Because politicians don’t work for the people. As Thomas Knapp of the Center for a Stateless Society puts it, “politicians and soldiers work for (and constitute part of) the political class. Their job is to transfer as much wealth as possible from your pockets to that class’s bank accounts.”
In that case, they’re doing their job quite well. The war profiteers at Raytheon have seen their stock prices soar in anticipation of the Syrian war. As the Boston Herald reported on August 31st, “The Waltham-based manufacturer of the Tomahawk cruise missiles, expected to be used in any strike on Syria, saw its stock hit a 52-week high last week at $77.93 per share, and has stayed near that high, closing yesterday at $75.41.”
Officials like John Kerry argue that this war is somehow a humanitarian response to atrocities by the Assad regime. But the corporations that stand to profit are no humanitarians. To the contrary, they have been involved in some of the most grotesque human rights violations of our time.
For example, war profiteers profit off slave labor.
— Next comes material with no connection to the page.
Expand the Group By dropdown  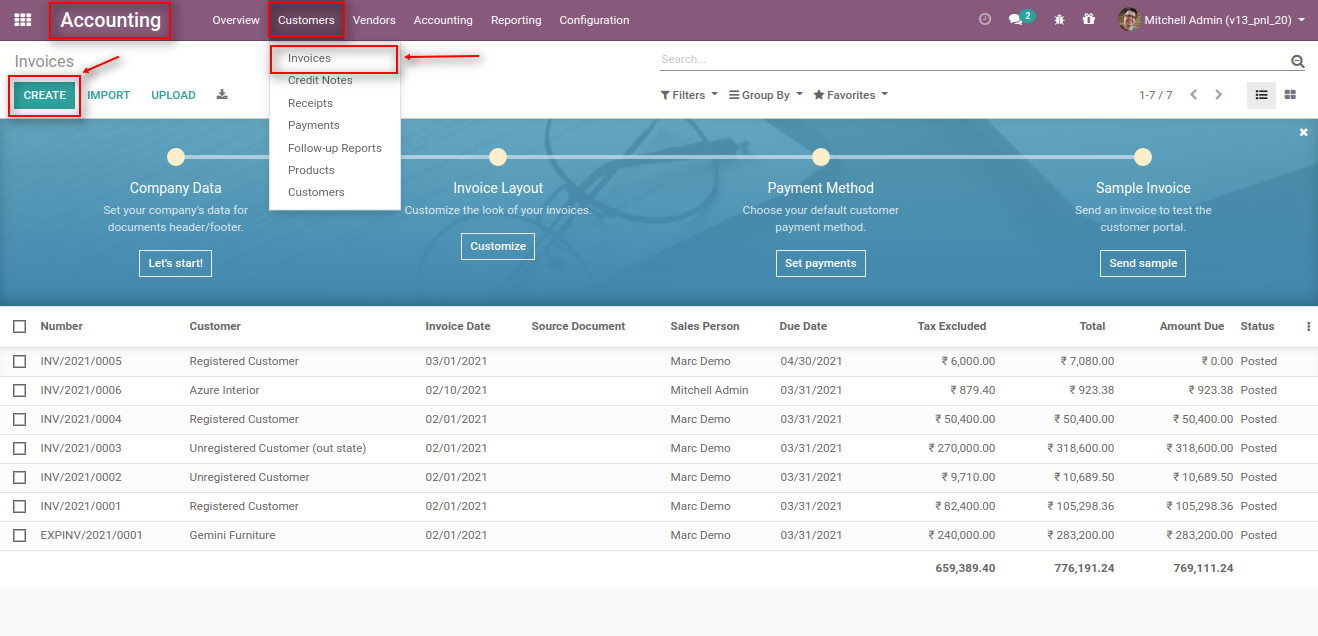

Raytheon, Lockheed Martin, General Dynamics, Boeing, and BAE Systems all use prison labor to manufacture military equipment. Prisoners are often forced to labor under sweatshop style conditions, and when they are paid they often receive meager wages like 23 cents an hour. As William Hartung puts it, “There’s no greater restriction on a worker’s rights than being stuck in prison.” Profiting off prison labor creates an incentive to keep prisons full, which may be part of why America has the largest prison population on Earth. Most of America’s prisoners are non-violent offenders, and the majority are people of color. The racism and injustice of slavery remains, and war profiteers benefit from it.
War profiteers also benefit from human rights violations at America’s borders. Their products are used to violate privacy through pervasive surveillance at the border. They are wielded by Border Patrol agents who murder migrant workers and break indigenous communities like the Tohono O’oodham Nation apart. This aggressive border security helps bosses exploit and abuse undocumented workers. With the threat of deportation and a militarized border hanging over their head, they are deterred from reporting wage theft, sexual violence, and other abuses by their employers. So once again war profiteers enable exploitation, violence and abuse.
Then there’s the warfare they profit from worldwide. General Atomics profits by making Predator drones that kill innocents in Pakistan and Yemen. A litany of corporations profited from the invasion and occupation of Iraq. Like the impending war in Syria, this invasion was justified largely under humanitarian pretenses. Yet rather than “liberate” Iraqis, this invasion brutalized them. The US government murdered innocents, tortured prisoners, and illegally used white phosphorus, a chemical weapon, to kill Iraqis. American war profiteers made a killing from a war in which the US government crossed the very same “red line” they accuse Assad of crossing.
As Emma Goldman wrote decades ago, “no one, be it individual or government, engaged in enslaving and exploiting at home, could have the integrity or the desire to free people in other lands.” By this standard, we must not trust the US government or the war profiteers to “free” anyone in Syria.
Nathan Goodman is a Senior Fellow and Lysander Spooner Research Scholar in Abolitionist Studies at the Center for a Stateless Society (c4ss.org).